Mad for it | Robert Thicknesse

Until she was overhauled by spunkier dames along the lines of traviata Violetta and Floria Tosca, Gaetano Donizetti’s Lucia was the archetypal Romantic heroine, triste, droopy, neurasthenic, and a useful standby for authors from Flaubert to Tolstoy to Forster who wanted to slip in a cute allegorical visit to the theatre, or just to have a quick laugh at opera.

There’s a fashion now for slightly higher-octane Lucias than in the old days, when the drifty little thing would only really get her full Dworkin on when she had officially flipped out thanks to her family’s assiduous campaign of gaslighting. Now, she’s often loaded with fem-dom credentials from the off. There’s not much of that in Cecilia Stinton’s largely non-interventionist new staging in West London, set in generic Victorian times (ie, lots of hats), but Jennifer France makes her nicely engaging, a bit sassy, teasing her bestie Alisa with ghost stories and slightly alarming descriptions of passion (sexed up in the surtitles), and eager to get it on with banned boyfriend Edgardo pretty much on top of her mother’s grave. The question is, why would such a self-possessed creature lose it so massively? — though perhaps that tombtop whoopie raises a few questions. Plus her actual visions of the ancestral ghost (white-clad, bloodstained young woman) that she and nobody else can see …

In fact this is a thoroughly satisfactory show, with a combination of forceful conducting and playing, a strong cast and little to no bullshit genuinely evoking the power of a seriously superseded art form. Lucia is nearly 200 years old and was created for a sensibility far from the one that enjoys stuff like Basic Instinct. Donizetti’s shock-and-awe weapons are the no-longer-very-scary diminished-seventh chord and the sweetly sad reminiscence motif, both lavishly deployed, but the donkey work is done by the miraculous, timeless bel canto illusion that these gorgeous sung melodies are a direct expression of the human soul, beamed straight into ours.

The apparent simplicity, if not simple-mindedness, of Donizetti stumps a lot of people, but the genius lies precisely in the way everything superfluous has been pared away, dramatically, schematically, musically. These are not long operas, and their focus is very exact. Lucia’s entrance, for example, is preceded by an opening ten minutes of such overwhelming maleness, centring on her desperate and unscrupulous brother Enrico and his household retainers, with baleful orchestra and a great atmosphere of violence and paranoia, that when her turn comes the accompanying harp and the tunes (as well as what seems a perfectly pleasant relationship between her and Alisa) hit you like an electric shock. After another ten minutes we know everything about Lucia: then up pops the boyfriend (José de Eça in marvellous, passionate voice), they exchange ecstatic promises and part rapturously — and, of course, basically forever.
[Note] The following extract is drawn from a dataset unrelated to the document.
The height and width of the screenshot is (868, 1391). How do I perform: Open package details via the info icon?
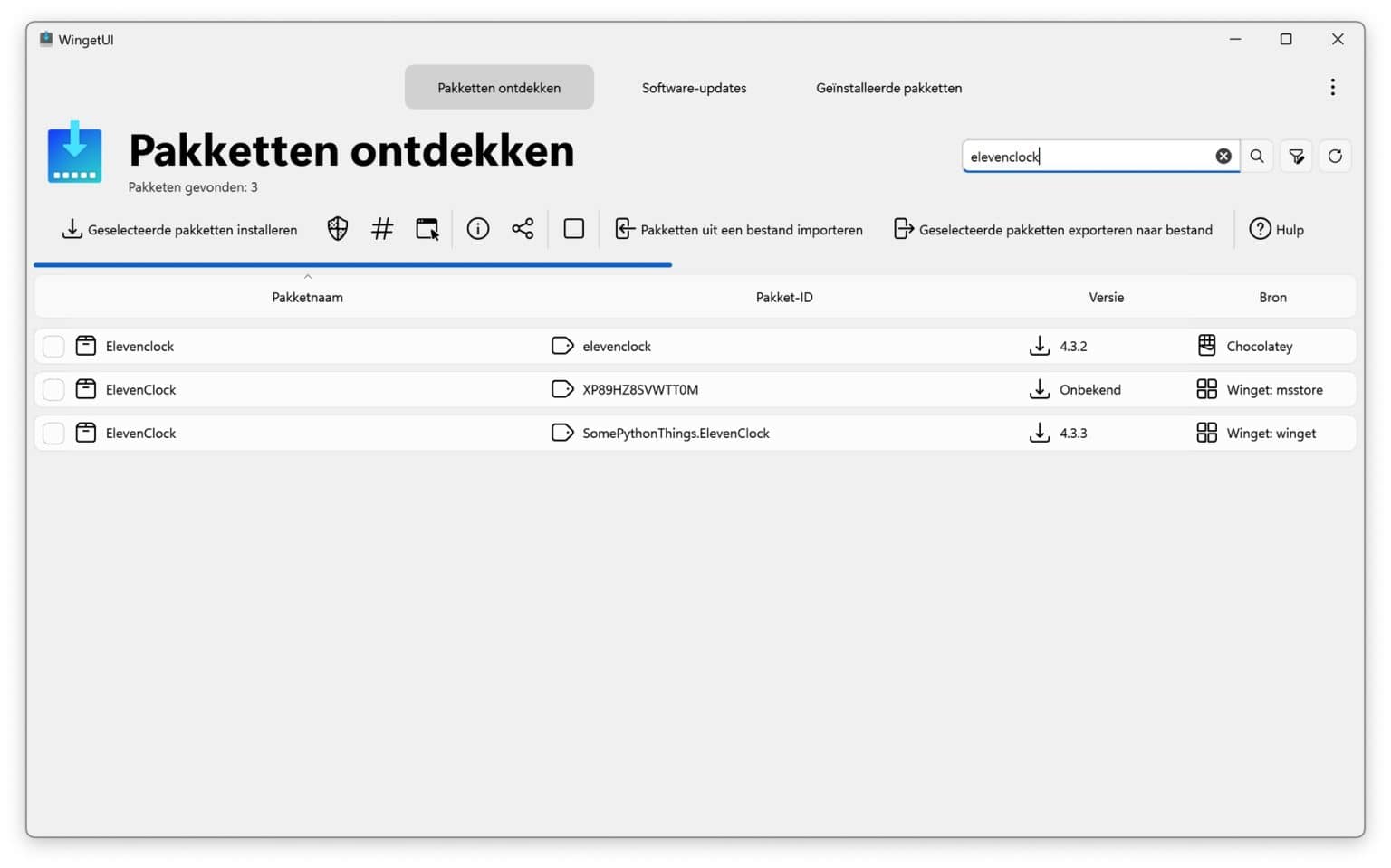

What follows is sheer inevitability: the serial browbeating of Lucia, forced wedding, madness and death — with the notable exception of her extravagant mad scene, fifteen minutes alone on stage where she gets to sing for all the betrayed and wronged who ever lived, dreaming, raving, remembering, living out visions of loving bliss. This is hardly going to fail with a singer as accomplished as Ms France, but pathos is not her strongest suit and this is about the most purely pathetic scene ever written. And to be honest by this point the show has lost a bit of its mojo, with conductor Michael Papadopoulos never quite finding after the interval the terrific drive and momentum he’d built up in the first. That, and a slightly miscalculated upstage vision of Lucia chasing her unwelcome new husband around with a knife.

This opera is based on unresolvable confrontations with maximum stakes, so it was odd to downgrade Enrico’s troubles to merely financial ones: in Donizetti’s actual script it’s his neck on the line, what with having made unfortunate decisions in the Williamite carryon. In any case, Morgan Pearse does a great villainous job, very forceful and blustering, and his moments with Lucia and, later, taunting Edgardo with details of Lucia’s wedding night, are real highlights of super-concentrated anguish and malevolence. 

The Holland Park orchestra can often sound a bit weedy — nine violins and three cellos are hopeless for this space — but Papadopoulos really sets them on fire here. Neil Irish’s designs leverage the Holland House backdrop, and Cecilia Stinton — helped by those three big voices at the centre of the show — does the important thing of negotiating the unhelpful stage, with the band plonked in middle between a distant upstage and a too-narrow apron in front. 

Sure, it’s all a terrible cliché. But the magician Donizetti makes it work pretty much every time

Yes, it’s all about Lucia, as the title notes, and Jennifer France makes a really impressive heroine in one of the great (and massively challenging) roles — more loveable than pitiful, for once, and singing with complete assurance and control and passion. But in the end it’s Edgardo who finally breaks our hearts as he himself snuffs it on stage and sobs out his despairing prayer to the already-dead Lucia. Sure, it’s all a terrible cliché. But the magician Donizetti makes it work pretty much every time, and reminds us of the surprising fact that we still actually have hearts to break.